Wednesday's concerted cyber attack against South Korean broadcasters and banks originated from an IP address in China, but the identity of the hackers cannot be confirmed, officials said on Thursday.
"Unidentified hackers used a Chinese IP address to contact servers of the six affected organisations and plant the malware which attacked their computers," said Park Jae-Moon, director of network policy at South Korea's communications regulator.
Immediate suspicion for Wednesday's attack that targeted three major TV broadcasters, two banks and an Internet service provider, focused on North Korea.
Pyongyang had been blamed for previous cyber attacks in 2009 and 2011 that had also targeted financial institutions and government agencies.
The Korea Communications Commission (KCC) stressed that tracking down the IP source to China did not explain who was behind the attack, which might simply have been routed through the Chinese address from elsewhere.

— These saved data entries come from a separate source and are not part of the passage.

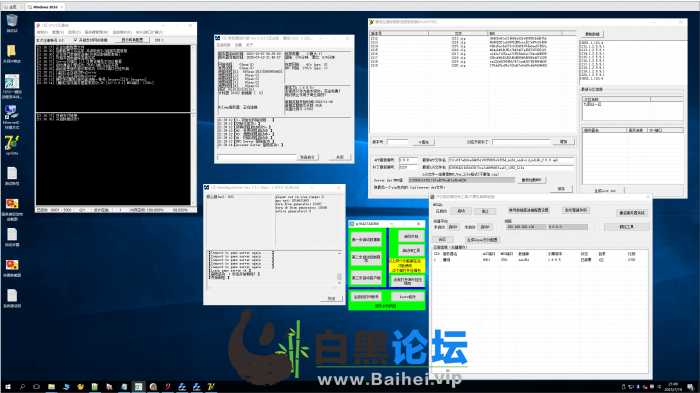Open the notification center tray icon
The width and height of the screenshot is (700, 393).
click(691, 387)
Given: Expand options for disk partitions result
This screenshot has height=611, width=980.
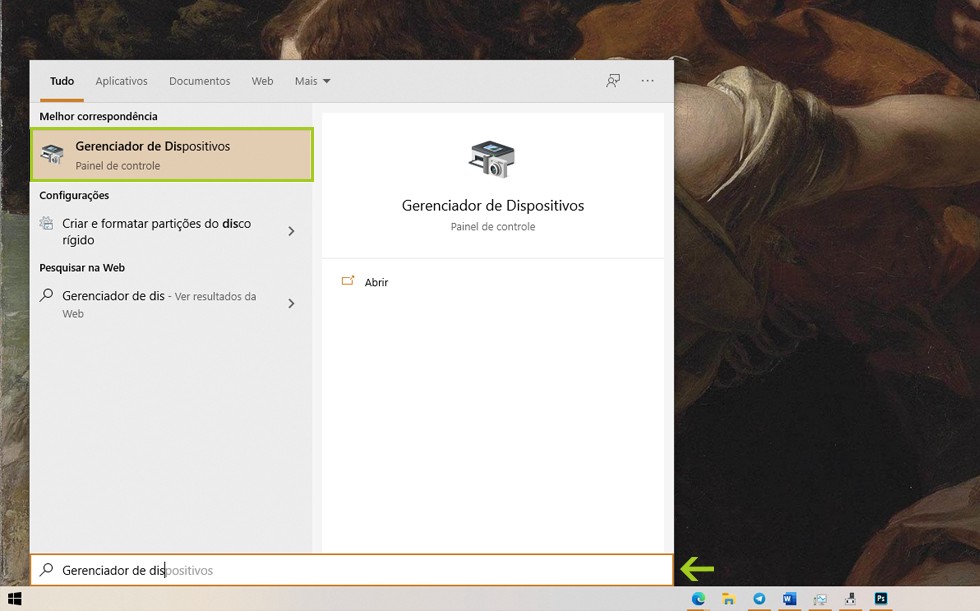Looking at the screenshot, I should (x=291, y=231).
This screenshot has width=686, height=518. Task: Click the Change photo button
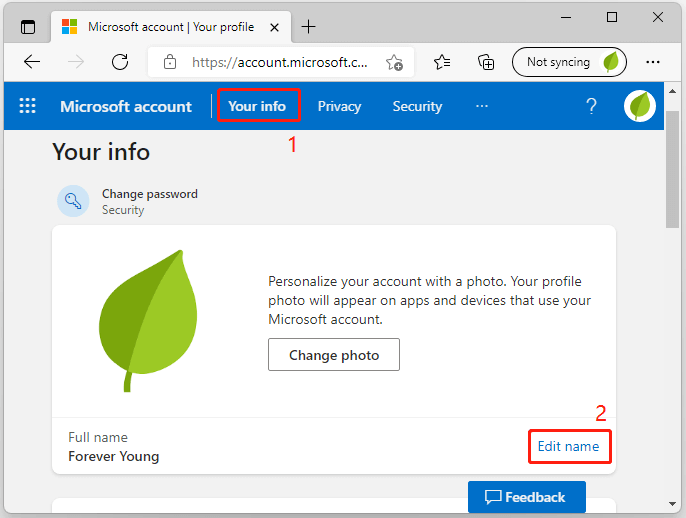tap(334, 355)
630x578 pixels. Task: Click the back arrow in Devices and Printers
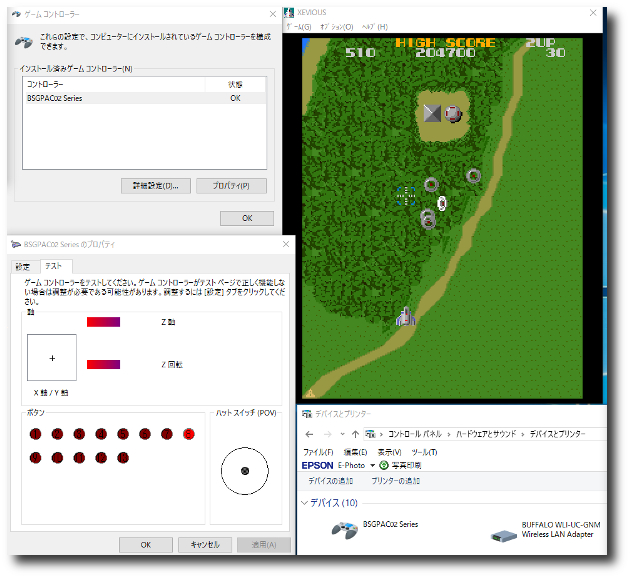point(310,434)
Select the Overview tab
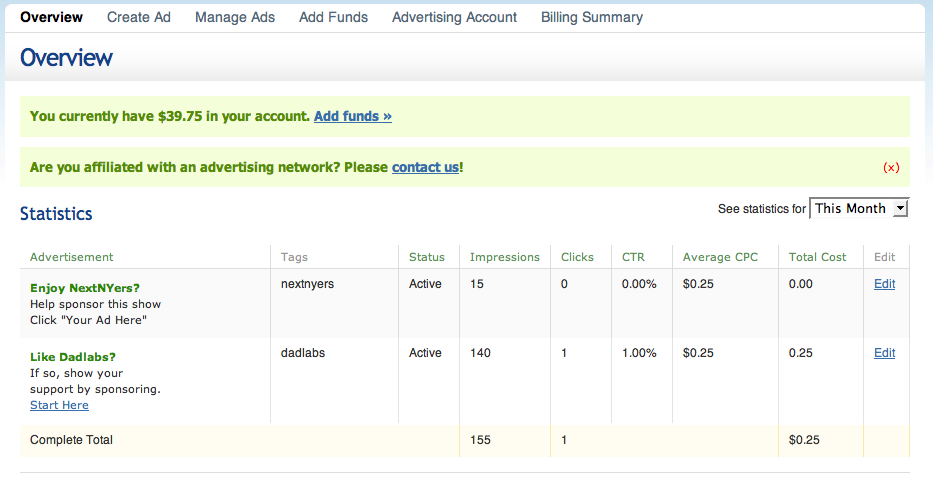933x479 pixels. pyautogui.click(x=51, y=17)
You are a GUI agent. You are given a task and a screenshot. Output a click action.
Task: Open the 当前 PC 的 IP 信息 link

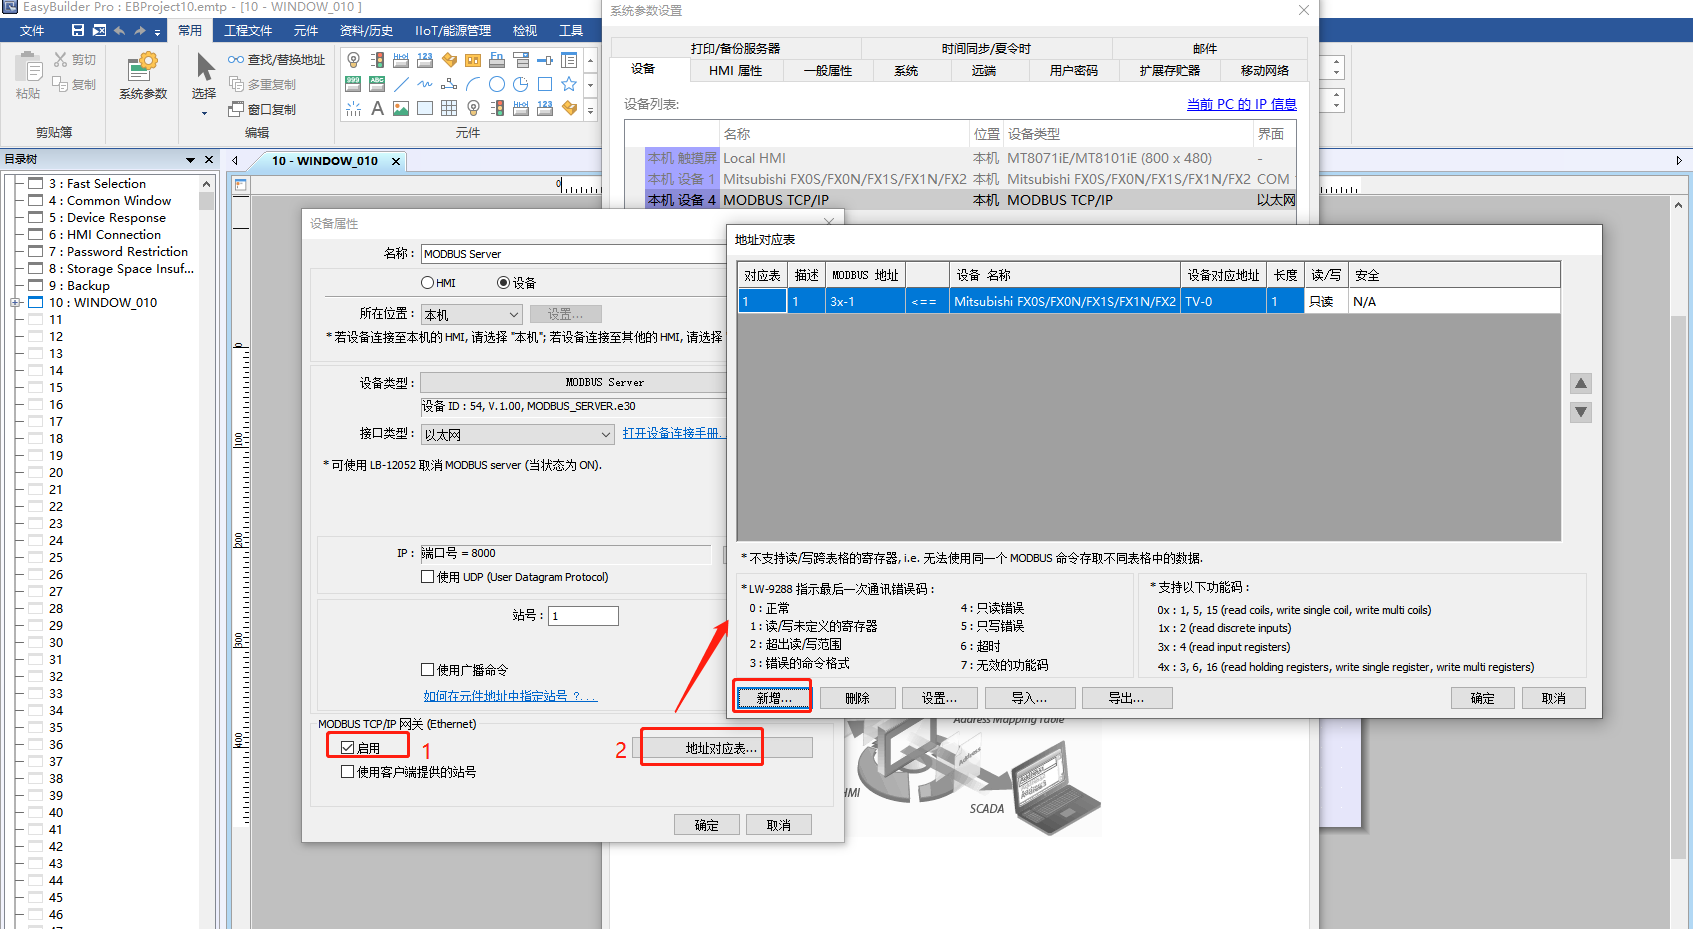click(x=1241, y=104)
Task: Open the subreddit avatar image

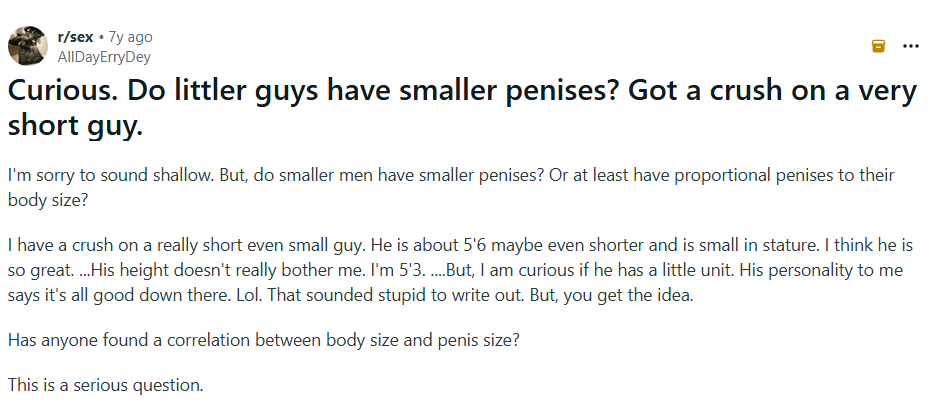Action: (x=27, y=46)
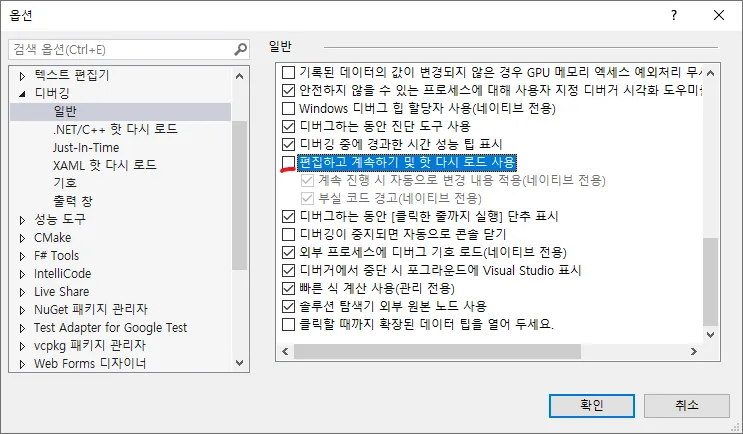This screenshot has width=743, height=434.
Task: Enable '편집하고 계속하기 및 핫 다시 로드 사용' checkbox
Action: point(289,162)
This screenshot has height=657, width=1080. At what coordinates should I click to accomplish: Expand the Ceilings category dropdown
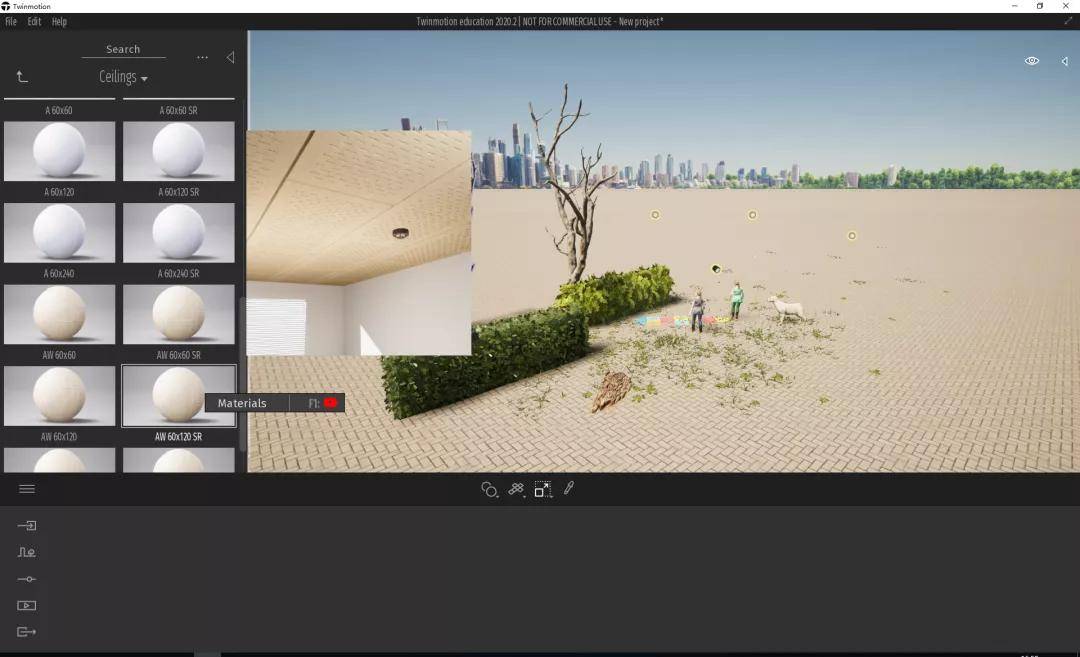click(x=123, y=78)
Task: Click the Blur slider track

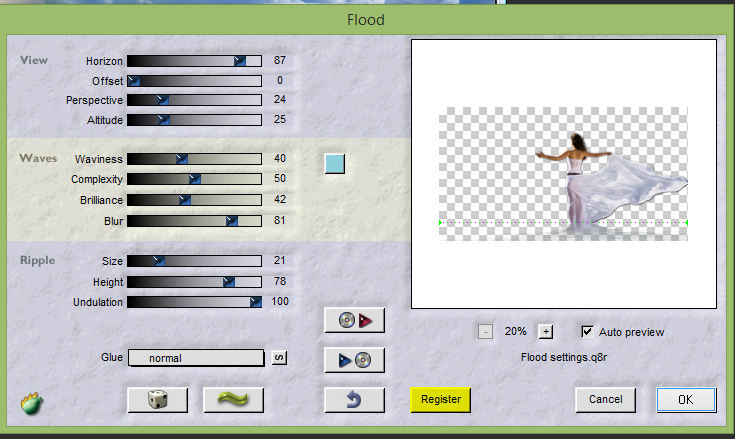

"At this stage, we're still making our best efforts to trace the origin of attacks, keeping all kinds of possibilities open," Park said.
Wednesday's crash came days after North Korea accused South Korea and the United States of being behind a "persistent and intensive" hacking assault that took a number of its official websites offline for nearly two days.
It also came at a time of heightened military tensions on the Korean peninsula, following Pyongyang's nuclear test in February.